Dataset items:
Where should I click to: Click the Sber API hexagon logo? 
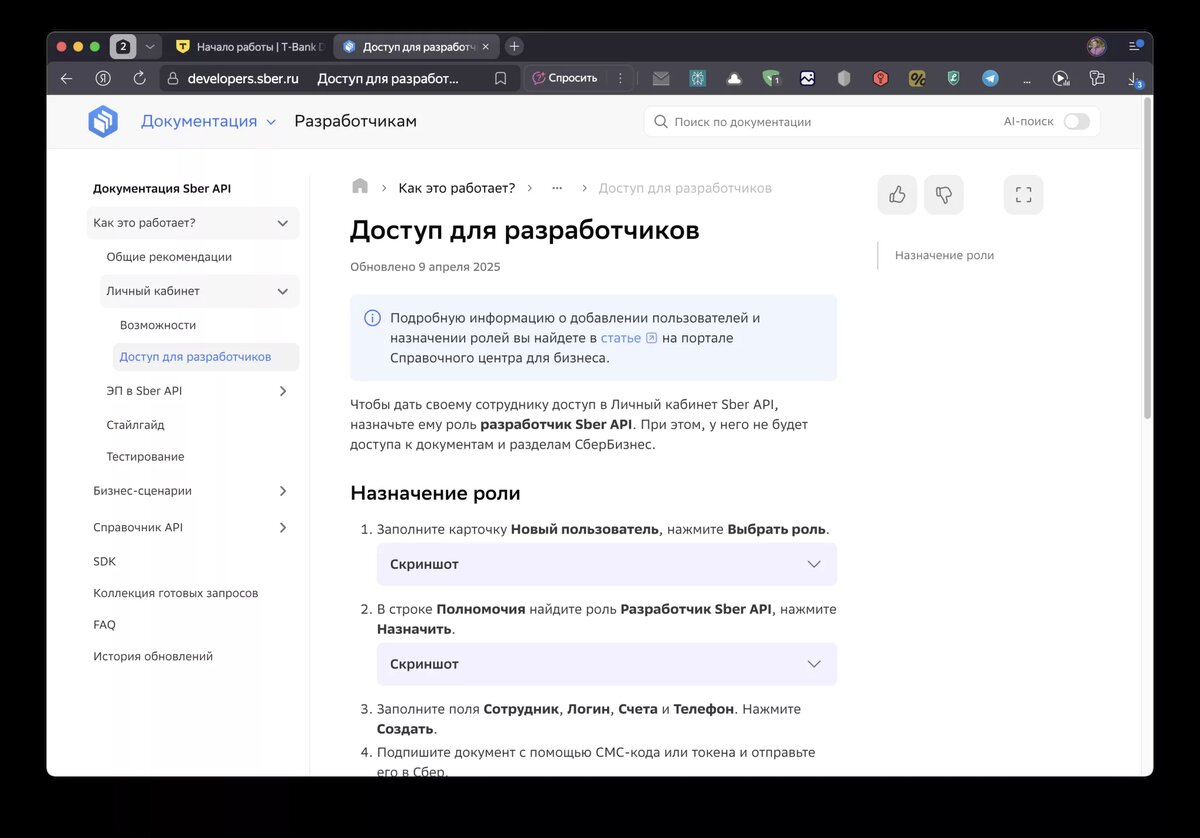point(103,120)
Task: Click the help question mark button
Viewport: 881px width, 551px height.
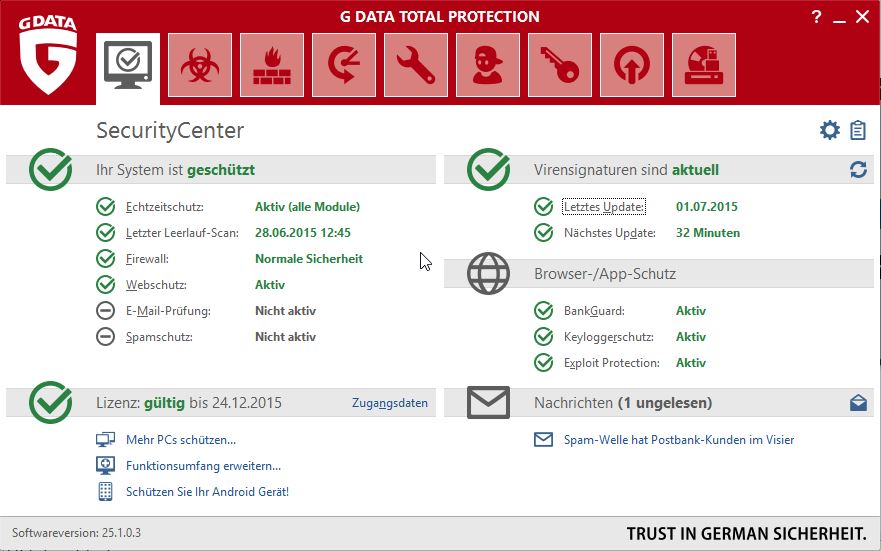Action: coord(817,16)
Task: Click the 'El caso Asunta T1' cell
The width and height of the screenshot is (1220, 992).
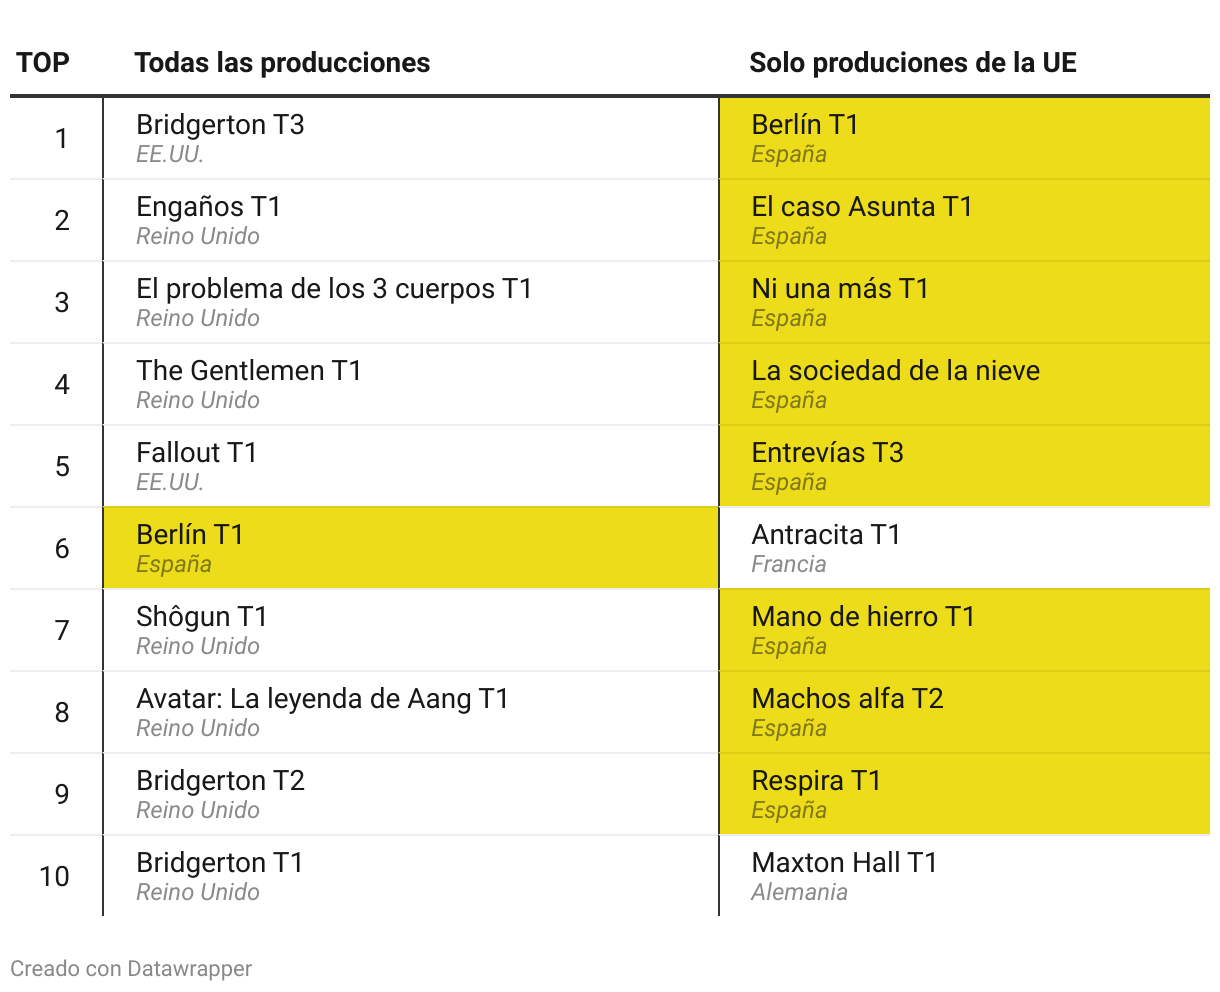Action: 861,207
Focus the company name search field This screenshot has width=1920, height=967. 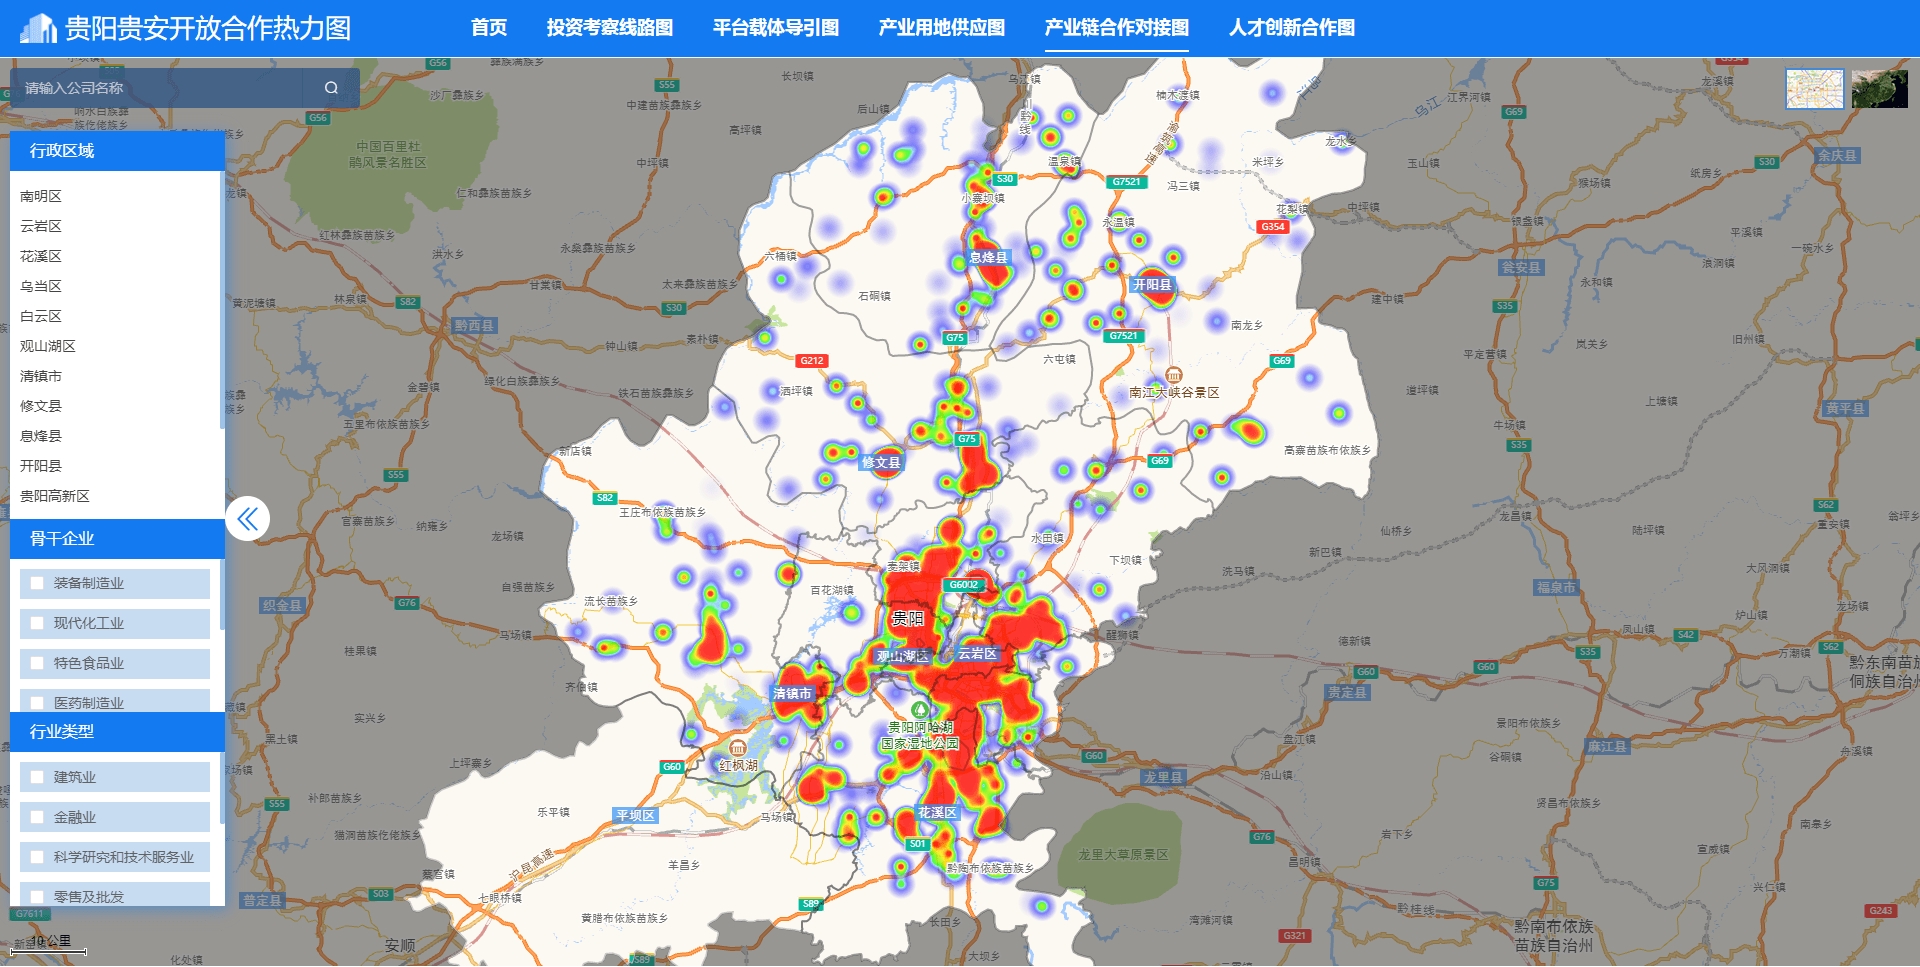[x=160, y=88]
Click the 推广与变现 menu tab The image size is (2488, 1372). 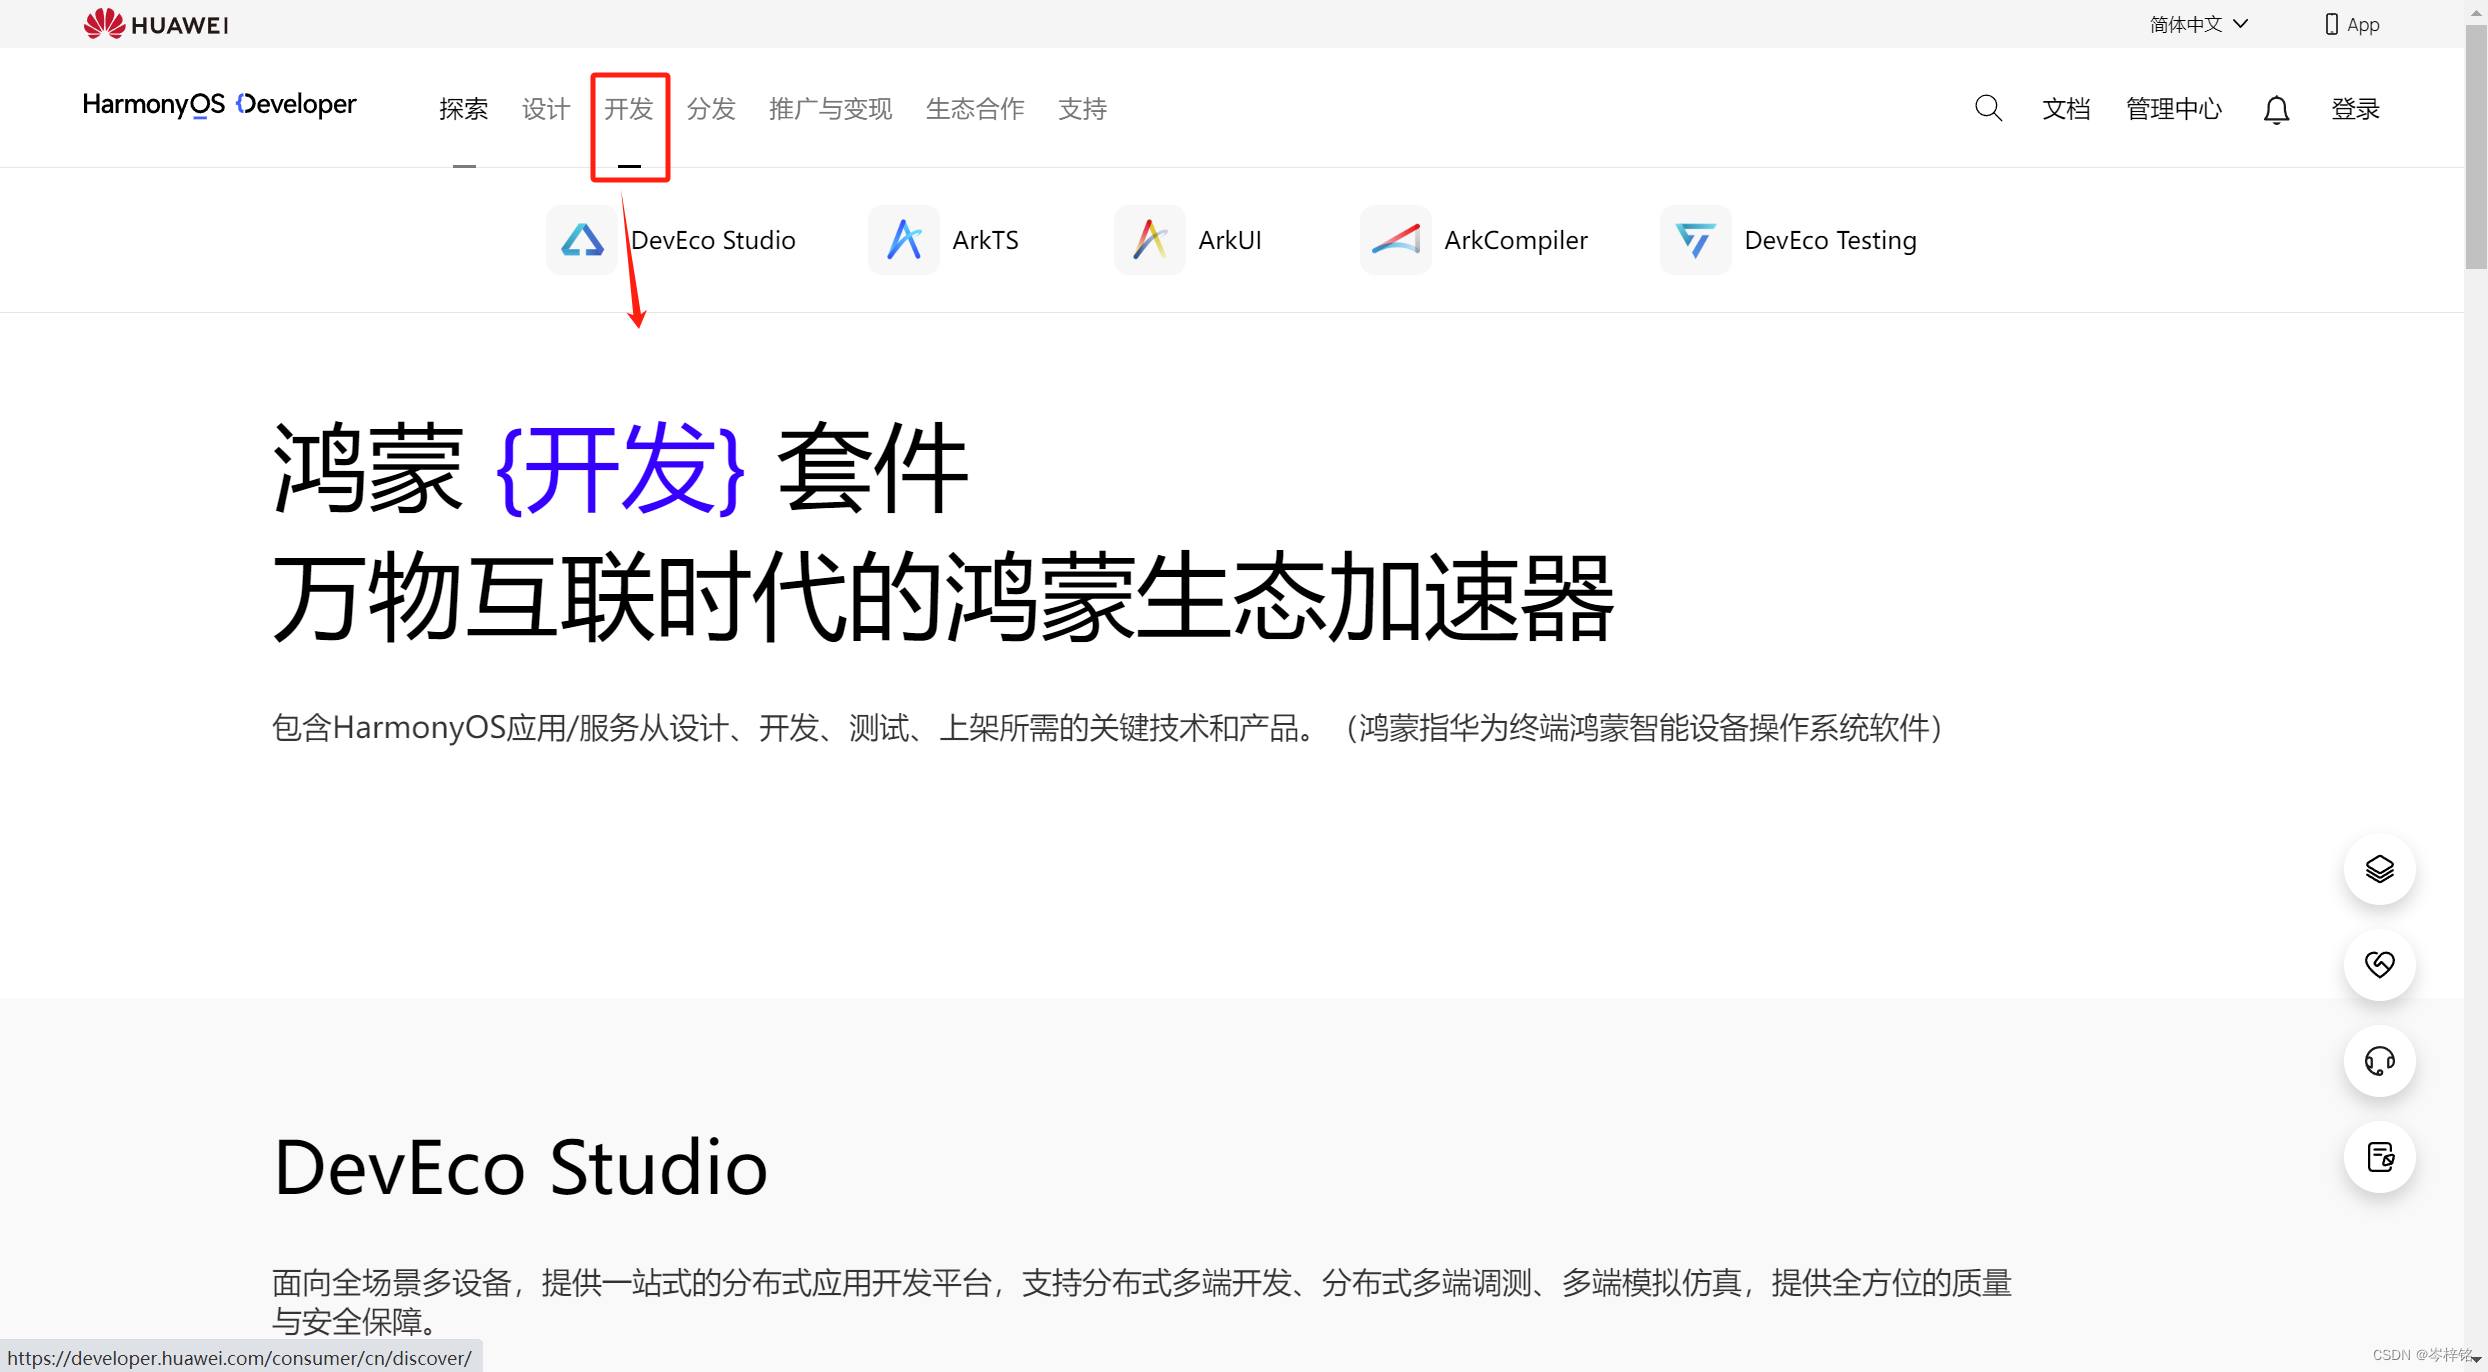point(833,108)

Exercise -
Where does the string "Task" occur in the data above? Copy every line that holds it.

Output of the exercise -
Task: Click the help question mark button
Task: Click the 'El caso Asunta T1' cell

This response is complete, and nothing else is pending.